Optical character recognition (OCR)#

Note: Research in application of AI on optical character recognition and related artificial intelligence topics is a very fast moving field. If you have new information that should be part of this collection, please generate an issue at github.

Overview#

Test-date	OCR Tool	Comment	Evaluation
2023-03	Google Drive, Google Docs	Requires upload of PDFs to a Google account	4/5
2023-03	Tesseract 5.3	Local installation required	2/5
2023-03	Google Photos (mobile)	Photo with Google Photos, Lens, Text	4/5

Google drive and Google docs (online OCR)#

Excellent progress has been made by Google in automatically converting woodblock pechas into editable text. This is currently the recommended way to OCR Tibetan text corpora.

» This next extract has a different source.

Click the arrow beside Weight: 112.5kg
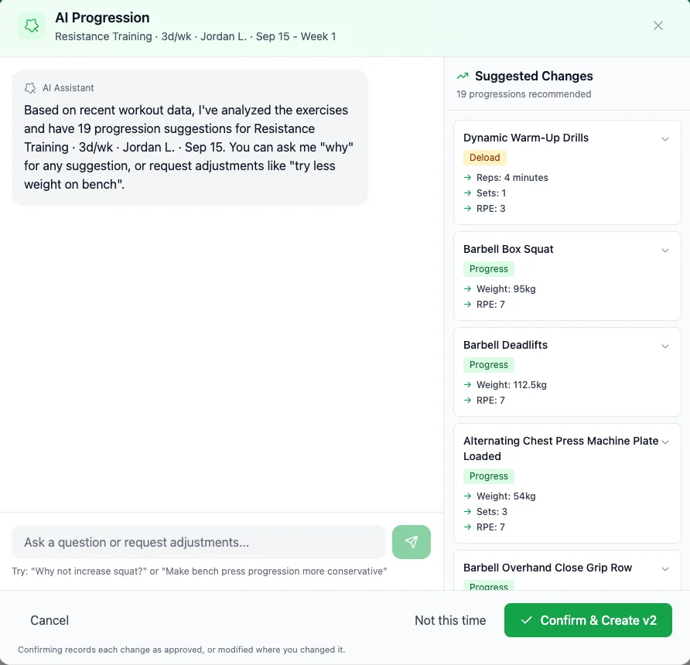The width and height of the screenshot is (690, 665). click(467, 385)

The workflow for conversion is:

Get a Tibetan pecha or text in PDF format.
Upload the PDF file to Google drive (free Google account required)
Open the PDF with Google Docs: the PDF will be automatically translated to text, and color marking is used to highlight difficult parts.

Example#

A one-page PDF (you can also use of course multiple pages) is uploaded to Google Drive

Then, in Google Drive, open the PDF. You will see a button “Open in Google Docs”. Do so, you will get editable text:

Note that even the side-text and page-numbers have been automatically identified! Still, a number of unrecognized spelling mistakes require attention.

Local conversion with Tesseract#

Installation#

Install tesseract with you package manager. Some Linux variants require to additionally install language packs, e.g. tesseract-data-bod for Tibetan.

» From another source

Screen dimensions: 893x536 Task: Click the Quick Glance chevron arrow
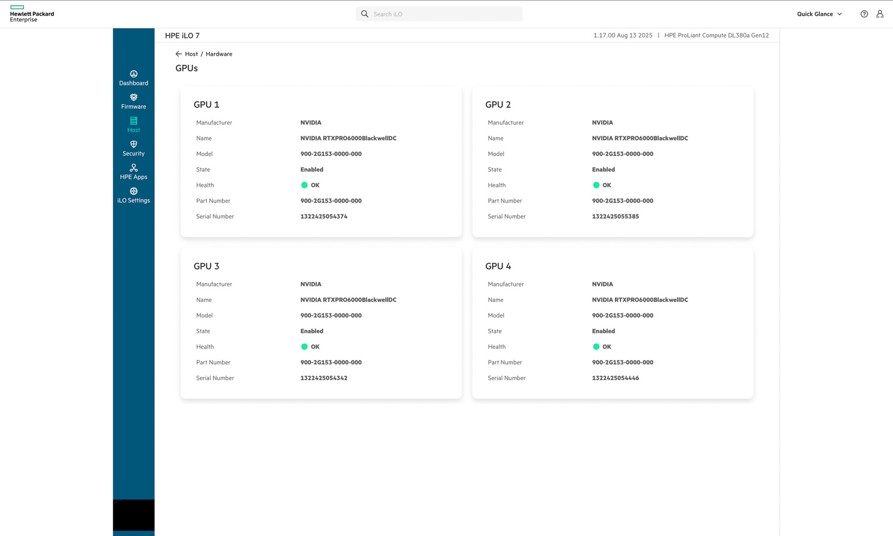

On a Mac, assuming homebrew is installed, simply execute:

brew install tesseract

Additionally it might be useful to install imagemagick to be able to convert PDFs to images:

brew install imagemagick

This gives the convert command that allows converting many image- and PDF-formats.

Usage example#

tesseract only understands image formats (no PDF). If you have a PDF, first convert in to an image:

convert myPdf.pdf myImage.png

This uses imagemagick’s convert command to convert myPdf.pdf into myImage.png.

Then use:

tesseract myImage.png - --psm 6 -l bod

For our example text from above, the result (with tesseract 5.3) is:

ཛཱ ཉིདཀྱི་ངངལས་ཆོས་ཉེད་ཀུནཏུབཟང་མོའི་ལོངས་པཱོད་དུརིགས་ལྔའིསངསརྒྱུས་རང་ཤར་ཏེ་རྫོགས་པ་ཆེནཔའི་གྲྭརའོད་འབར་རོ། །དེའི་ཚོའོདཁྦིམ་རྣམ་པར་
ད་ིས་མསོསཏདཞུན།བསང་ད་ི་  ཾ ་ི་གིཾཾས་ རཱ
ཐམས་ཅདྲ་ཤིམངའབདགུཏུ་རངྱབུང་སེ། གུ་གསུང་བུགསརདྱ་བུངབས་བམེདཔའིབསནཔ་རིནཔོ་ཆའི་དངལ་ཡི་གཡོ་ཞིང། རྭངབུངཚོམབུའི་འཁོར་
དཔགཏུམེདཔ་དཔྱལནཅི་གྲནམ་དགྱར་གཔེབཀདཔའི་ཞིང་ཁམསནེ། ལཱདཔ་ཡེཤེས་འབལ་མེདཔ་འི་དགོངསཔ་ལ་བྱའགསཔའོ། །དྲཤས་རང་

ངང་གི་ཡྲཾ་ཤེས་ནམ་པར་གཡོས་ཏེ། ཐུགས་རྗེ་ཕྱུལ་པའི་སླར་ནམ་པར་པྦུལ་པཝསུ། ཧཱཾཧགྱི་སྨོནལམ་གླི་རྟེནཇེས་སུ་དྲན་པའི་དབང་གིས།, མཚན་རྫོགྲ
དངིས།པར་བཞེངསཏ། གྲ་འི་ི་དིདཡདབནིནནཔ་ཚའི་ླུམོོ་ལབའོ། ཇི་ཧརཝངནགནས་བྷཅ་གཉིསདྱ།

which is inferior to the above Google Docs solution.

Things to try:

-l selects the language, there are two main variants: -l bod and -l script/Tibetan.
--psm <number> select the segmentation mode:

PSM mode	Explanation
0	Orientation and script detection (OSD) only.
1	Automatic page segmentation with OSD.
2	Automatic page segmentation, but no OSD, or OCR.
3	Fully automatic page segmentation, but no OSD. (Default)
4	Assume a single column of text of variable sizes.
5	Assume a single uniform block of vertically aligned text.
6	Assume a single uniform block of text.
7	Treat the image as a single text line.
8	Treat the image as a single word.
9	Treat the image as a single word in a circle.
10	Treat the image as a single character.
11	Sparse text. Find as much text as possible in no particular order.
12	Sparse text with OSD.
13	Raw line. Treat the image as a single text line, bypassing hacks that are Tesseract-specific.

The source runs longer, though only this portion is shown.